Augusto Amigo, hoje vim para convidar-te para a festa de 1º aniversário do Eu Sei Que Vou Te Amar... És peça muito importante neste um ano de história, afinal é tambem por ti que ele existe!
Muitos beijos, flores e sorrisos para ti!
quero agradecer vivamente os bons comentarios que fazes no meu sitio enriquecendo-o com o teu saber.
quero dizer-te tambem que gosto da tua escrita que fala sempre de solidariedade.
abraço da leonor
os xuxas arderam e empalhaçaram-se...ehehe
Estas histórias sabem sempre a pouco! São tão boas que queremos sempre mais. Tudo de bom.
Como cheguei aqui? - Já nem sei. Importa, realmente? - Cheguei. E que belo e comovente texto a saudar-me!!
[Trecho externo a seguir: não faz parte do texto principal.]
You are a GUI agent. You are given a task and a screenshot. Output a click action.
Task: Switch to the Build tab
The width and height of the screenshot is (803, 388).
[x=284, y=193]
Como cheguei aqui? - Já nem sei. Mas agora que aprendi o caminho... volto sempre: com certeza!
Deixo o meu abraço fraterno.
Quem dera que ouvesse muitas pessoas como as que aqui relatas, Beijinhos e adorei ler, como sempre.
Augusto amigo! Sei que amizade nao se agradece... porque ela simplesmente acontece entre pessoas que se afinizam de alguma forma... e fico feliz por tua amizade... tanto como fiquei feliz que tivesse ido ao meu 1º aniversário... Vim agradecer-te tua visita e deixar-te muitos beijos e sorrisos!